■ Exercise:
The answer is all of the data, repeated exactly.

■ Excerpted data:
>>>>
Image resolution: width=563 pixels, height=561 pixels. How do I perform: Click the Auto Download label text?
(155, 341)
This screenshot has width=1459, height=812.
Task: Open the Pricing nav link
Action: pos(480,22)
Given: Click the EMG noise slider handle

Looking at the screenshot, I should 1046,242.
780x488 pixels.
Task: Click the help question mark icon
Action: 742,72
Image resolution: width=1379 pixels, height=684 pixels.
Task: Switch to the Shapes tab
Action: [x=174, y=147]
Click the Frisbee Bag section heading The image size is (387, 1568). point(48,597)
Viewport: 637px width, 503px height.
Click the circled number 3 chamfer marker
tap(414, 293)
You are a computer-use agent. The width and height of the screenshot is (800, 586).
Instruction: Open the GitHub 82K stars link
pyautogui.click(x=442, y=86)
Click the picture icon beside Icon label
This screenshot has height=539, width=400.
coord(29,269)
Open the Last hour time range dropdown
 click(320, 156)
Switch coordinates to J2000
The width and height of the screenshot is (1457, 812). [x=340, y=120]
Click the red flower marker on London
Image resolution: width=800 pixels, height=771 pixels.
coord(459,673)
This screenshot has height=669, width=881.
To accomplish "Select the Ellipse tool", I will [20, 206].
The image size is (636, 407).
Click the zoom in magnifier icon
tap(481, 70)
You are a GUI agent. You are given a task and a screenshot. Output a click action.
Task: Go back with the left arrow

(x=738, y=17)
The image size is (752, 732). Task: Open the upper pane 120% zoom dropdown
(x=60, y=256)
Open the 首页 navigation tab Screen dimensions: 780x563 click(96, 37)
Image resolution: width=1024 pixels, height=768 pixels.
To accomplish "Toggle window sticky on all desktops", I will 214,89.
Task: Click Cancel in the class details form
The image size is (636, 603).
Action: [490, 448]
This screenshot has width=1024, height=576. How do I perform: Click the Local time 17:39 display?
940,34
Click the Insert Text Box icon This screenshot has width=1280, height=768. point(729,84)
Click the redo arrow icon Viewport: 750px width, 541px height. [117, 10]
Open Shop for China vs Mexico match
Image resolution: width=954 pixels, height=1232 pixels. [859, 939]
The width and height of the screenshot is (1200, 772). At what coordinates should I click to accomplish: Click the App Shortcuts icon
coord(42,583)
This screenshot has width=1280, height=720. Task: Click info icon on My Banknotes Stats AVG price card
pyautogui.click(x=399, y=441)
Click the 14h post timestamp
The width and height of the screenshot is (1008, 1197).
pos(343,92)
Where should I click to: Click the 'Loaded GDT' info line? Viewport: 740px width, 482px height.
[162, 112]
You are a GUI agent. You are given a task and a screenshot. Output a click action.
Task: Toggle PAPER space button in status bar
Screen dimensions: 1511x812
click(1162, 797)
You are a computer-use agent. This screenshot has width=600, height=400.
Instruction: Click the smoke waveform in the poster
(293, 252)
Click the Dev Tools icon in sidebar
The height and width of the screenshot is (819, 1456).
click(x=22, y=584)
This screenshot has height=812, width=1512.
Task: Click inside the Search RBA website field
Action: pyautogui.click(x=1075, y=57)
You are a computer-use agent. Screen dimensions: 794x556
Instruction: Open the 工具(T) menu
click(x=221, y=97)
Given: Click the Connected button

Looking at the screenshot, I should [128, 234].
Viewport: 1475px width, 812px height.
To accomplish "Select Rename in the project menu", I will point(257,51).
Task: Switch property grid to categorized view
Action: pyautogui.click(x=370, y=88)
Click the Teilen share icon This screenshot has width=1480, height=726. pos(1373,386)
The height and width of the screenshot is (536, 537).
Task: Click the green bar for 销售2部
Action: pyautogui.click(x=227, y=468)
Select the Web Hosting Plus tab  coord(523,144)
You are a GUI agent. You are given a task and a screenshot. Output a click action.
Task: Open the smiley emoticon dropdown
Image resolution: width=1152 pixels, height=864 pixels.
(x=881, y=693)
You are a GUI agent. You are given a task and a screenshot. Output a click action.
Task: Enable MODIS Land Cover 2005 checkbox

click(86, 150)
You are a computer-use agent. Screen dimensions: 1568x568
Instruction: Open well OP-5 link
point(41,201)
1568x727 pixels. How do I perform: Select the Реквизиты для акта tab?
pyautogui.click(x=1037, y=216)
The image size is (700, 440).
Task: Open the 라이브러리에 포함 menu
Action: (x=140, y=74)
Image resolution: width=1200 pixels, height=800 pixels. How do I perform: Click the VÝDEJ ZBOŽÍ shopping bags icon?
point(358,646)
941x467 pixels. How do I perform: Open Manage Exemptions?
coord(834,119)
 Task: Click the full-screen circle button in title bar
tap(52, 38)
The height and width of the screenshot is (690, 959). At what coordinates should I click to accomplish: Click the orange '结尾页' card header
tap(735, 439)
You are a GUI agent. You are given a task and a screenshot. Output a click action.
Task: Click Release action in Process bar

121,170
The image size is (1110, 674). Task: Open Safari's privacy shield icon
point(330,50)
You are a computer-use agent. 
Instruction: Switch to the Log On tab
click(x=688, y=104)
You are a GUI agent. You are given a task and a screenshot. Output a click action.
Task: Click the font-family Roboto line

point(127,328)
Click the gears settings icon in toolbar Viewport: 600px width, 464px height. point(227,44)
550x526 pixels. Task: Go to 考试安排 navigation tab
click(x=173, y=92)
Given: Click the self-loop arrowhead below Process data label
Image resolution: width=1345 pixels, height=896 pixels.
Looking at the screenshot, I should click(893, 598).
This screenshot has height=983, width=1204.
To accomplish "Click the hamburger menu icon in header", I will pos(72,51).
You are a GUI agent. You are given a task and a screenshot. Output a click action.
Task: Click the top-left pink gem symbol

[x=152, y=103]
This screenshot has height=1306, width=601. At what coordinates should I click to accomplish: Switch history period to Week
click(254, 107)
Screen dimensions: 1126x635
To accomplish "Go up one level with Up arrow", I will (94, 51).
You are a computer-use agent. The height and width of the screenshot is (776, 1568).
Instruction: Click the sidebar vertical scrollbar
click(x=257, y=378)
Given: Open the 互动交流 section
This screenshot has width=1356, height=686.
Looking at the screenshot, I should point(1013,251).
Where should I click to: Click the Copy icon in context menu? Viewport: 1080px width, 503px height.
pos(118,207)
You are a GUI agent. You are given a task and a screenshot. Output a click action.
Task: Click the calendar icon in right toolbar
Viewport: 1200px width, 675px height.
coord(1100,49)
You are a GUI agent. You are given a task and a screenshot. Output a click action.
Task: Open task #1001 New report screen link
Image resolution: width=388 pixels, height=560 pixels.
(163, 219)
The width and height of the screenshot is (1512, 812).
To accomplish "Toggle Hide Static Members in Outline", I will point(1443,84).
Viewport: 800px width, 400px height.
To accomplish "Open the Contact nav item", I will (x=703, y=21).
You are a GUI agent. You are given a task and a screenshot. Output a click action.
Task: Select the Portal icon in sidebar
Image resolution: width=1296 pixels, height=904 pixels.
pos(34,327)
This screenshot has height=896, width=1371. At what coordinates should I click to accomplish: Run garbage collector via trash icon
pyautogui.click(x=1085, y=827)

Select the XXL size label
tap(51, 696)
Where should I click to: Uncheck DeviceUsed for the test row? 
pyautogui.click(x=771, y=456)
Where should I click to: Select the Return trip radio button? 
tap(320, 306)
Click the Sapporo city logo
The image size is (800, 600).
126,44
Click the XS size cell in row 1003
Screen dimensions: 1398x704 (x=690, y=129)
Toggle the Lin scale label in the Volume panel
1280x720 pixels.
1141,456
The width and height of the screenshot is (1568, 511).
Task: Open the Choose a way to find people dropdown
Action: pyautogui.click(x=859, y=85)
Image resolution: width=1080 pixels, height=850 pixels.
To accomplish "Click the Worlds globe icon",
<<<<
■ Your solution:
Image resolution: width=563 pixels, height=561 pixels. How do I perform: Click the Auto Download label text?
(155, 341)
This screenshot has width=1459, height=812.
Task: Open the Pricing nav link
Action: pos(480,22)
Given: Click the EMG noise slider handle

Looking at the screenshot, I should 1046,242.
780x488 pixels.
Task: Click the help question mark icon
Action: 742,72
Image resolution: width=1379 pixels, height=684 pixels.
Task: Switch to the Shapes tab
Action: [x=174, y=147]
Click the Frisbee Bag section heading The image size is (387, 1568). point(48,597)
Viewport: 637px width, 503px height.
Click the circled number 3 chamfer marker
tap(414, 293)
You are a computer-use agent. The width and height of the screenshot is (800, 586).
Instruction: Open the GitHub 82K stars link
pyautogui.click(x=442, y=86)
Click the picture icon beside Icon label
This screenshot has height=539, width=400.
coord(29,269)
Open the Last hour time range dropdown
 click(320, 156)
Switch coordinates to J2000
The width and height of the screenshot is (1457, 812). [x=340, y=120]
Click the red flower marker on London
Image resolution: width=800 pixels, height=771 pixels.
coord(459,673)
This screenshot has height=669, width=881.
To accomplish "Select the Ellipse tool", I will [20, 206].
The image size is (636, 407).
Click the zoom in magnifier icon
tap(481, 70)
You are a GUI agent. You are given a task and a screenshot. Output a click action.
Task: Go back with the left arrow

(x=738, y=17)
The image size is (752, 732). Task: Open the upper pane 120% zoom dropdown
(x=60, y=256)
Open the 首页 navigation tab Screen dimensions: 780x563 click(96, 37)
Image resolution: width=1024 pixels, height=768 pixels.
To accomplish "Toggle window sticky on all desktops", I will 214,89.
Task: Click Cancel in the class details form
The image size is (636, 603).
Action: [490, 448]
This screenshot has width=1024, height=576. How do I perform: Click the Local time 17:39 display?
940,34
Click the Insert Text Box icon This screenshot has width=1280, height=768. point(729,84)
Click the redo arrow icon Viewport: 750px width, 541px height. [117, 10]
Open Shop for China vs Mexico match
Image resolution: width=954 pixels, height=1232 pixels. [859, 939]
The width and height of the screenshot is (1200, 772). At what coordinates should I click to accomplish: Click the App Shortcuts icon
coord(42,583)
This screenshot has width=1280, height=720. Task: Click info icon on My Banknotes Stats AVG price card
pyautogui.click(x=399, y=441)
Click the 14h post timestamp
The width and height of the screenshot is (1008, 1197).
pos(343,92)
Where should I click to: Click the 'Loaded GDT' info line? Viewport: 740px width, 482px height.
[162, 112]
You are a GUI agent. You are given a task and a screenshot. Output a click action.
Task: Toggle PAPER space button in status bar
Screen dimensions: 1511x812
click(1162, 797)
You are a computer-use agent. This screenshot has width=600, height=400.
Instruction: Click the smoke waveform in the poster
(293, 252)
Click the Dev Tools icon in sidebar
The height and width of the screenshot is (819, 1456).
click(x=22, y=584)
This screenshot has height=812, width=1512.
Task: Click inside the Search RBA website field
Action: pyautogui.click(x=1075, y=57)
You are a computer-use agent. Screen dimensions: 794x556
Instruction: Open the 工具(T) menu
click(x=221, y=97)
Given: Click the Connected button

Looking at the screenshot, I should [128, 234].
Viewport: 1475px width, 812px height.
To accomplish "Select Rename in the project menu", I will point(257,51).
Task: Switch property grid to categorized view
Action: pyautogui.click(x=370, y=88)
Click the Teilen share icon This screenshot has width=1480, height=726. pos(1373,386)
The height and width of the screenshot is (536, 537).
Task: Click the green bar for 销售2部
Action: pyautogui.click(x=227, y=468)
Select the Web Hosting Plus tab  coord(523,144)
You are a GUI agent. You are given a task and a screenshot. Output a click action.
Task: Open the smiley emoticon dropdown
Image resolution: width=1152 pixels, height=864 pixels.
(x=881, y=693)
You are a GUI agent. You are given a task and a screenshot. Output a click action.
Task: Enable MODIS Land Cover 2005 checkbox

click(86, 150)
You are a computer-use agent. Screen dimensions: 1568x568
Instruction: Open well OP-5 link
point(41,201)
1568x727 pixels. How do I perform: Select the Реквизиты для акта tab?
pyautogui.click(x=1037, y=216)
The image size is (700, 440).
Task: Open the 라이브러리에 포함 menu
Action: (x=140, y=74)
Image resolution: width=1200 pixels, height=800 pixels. How do I perform: Click the VÝDEJ ZBOŽÍ shopping bags icon?
point(358,646)
941x467 pixels. How do I perform: Open Manage Exemptions?
coord(834,119)
 Task: Click the full-screen circle button in title bar
tap(52, 38)
The height and width of the screenshot is (690, 959). At what coordinates should I click to accomplish: Click the orange '结尾页' card header
tap(735, 439)
You are a GUI agent. You are given a task and a screenshot. Output a click action.
Task: Click Release action in Process bar

121,170
The image size is (1110, 674). Task: Open Safari's privacy shield icon
point(330,50)
You are a computer-use agent. 
Instruction: Switch to the Log On tab
click(x=688, y=104)
You are a GUI agent. You are given a task and a screenshot. Output a click action.
Task: Click the font-family Roboto line

point(127,328)
Click the gears settings icon in toolbar Viewport: 600px width, 464px height. point(227,44)
550x526 pixels. Task: Go to 考试安排 navigation tab
click(x=173, y=92)
Given: Click the self-loop arrowhead below Process data label
Image resolution: width=1345 pixels, height=896 pixels.
Looking at the screenshot, I should click(893, 598).
This screenshot has height=983, width=1204.
To accomplish "Click the hamburger menu icon in header", I will pos(72,51).
You are a GUI agent. You are given a task and a screenshot. Output a click action.
Task: Click the top-left pink gem symbol

[x=152, y=103]
This screenshot has height=1306, width=601. At what coordinates should I click to accomplish: Switch history period to Week
click(254, 107)
Screen dimensions: 1126x635
To accomplish "Go up one level with Up arrow", I will (94, 51).
You are a computer-use agent. The height and width of the screenshot is (776, 1568).
Instruction: Click the sidebar vertical scrollbar
click(x=257, y=378)
Given: Open the 互动交流 section
This screenshot has width=1356, height=686.
Looking at the screenshot, I should point(1013,251).
Where should I click to: Click the Copy icon in context menu? Viewport: 1080px width, 503px height.
pos(118,207)
You are a GUI agent. You are given a task and a screenshot. Output a click action.
Task: Click the calendar icon in right toolbar
Viewport: 1200px width, 675px height.
coord(1100,49)
You are a GUI agent. You are given a task and a screenshot. Output a click action.
Task: Open task #1001 New report screen link
Image resolution: width=388 pixels, height=560 pixels.
(163, 219)
The width and height of the screenshot is (1512, 812).
To accomplish "Toggle Hide Static Members in Outline", I will point(1443,84).
Viewport: 800px width, 400px height.
To accomplish "Open the Contact nav item", I will (x=703, y=21).
You are a GUI agent. You are given a task and a screenshot. Output a click action.
Task: Select the Portal icon in sidebar
Image resolution: width=1296 pixels, height=904 pixels.
pos(34,327)
This screenshot has height=896, width=1371. At what coordinates should I click to accomplish: Run garbage collector via trash icon
pyautogui.click(x=1085, y=827)

Select the XXL size label
tap(51, 696)
Where should I click to: Uncheck DeviceUsed for the test row? 
pyautogui.click(x=771, y=456)
Where should I click to: Select the Return trip radio button? 
tap(320, 306)
Click the Sapporo city logo
The image size is (800, 600).
126,44
Click the XS size cell in row 1003
Screen dimensions: 1398x704 (x=690, y=129)
Toggle the Lin scale label in the Volume panel
1280x720 pixels.
1141,456
The width and height of the screenshot is (1568, 511).
Task: Open the Choose a way to find people dropdown
Action: pyautogui.click(x=859, y=85)
Image resolution: width=1080 pixels, height=850 pixels.
To accomplish "Click the Worlds globe icon",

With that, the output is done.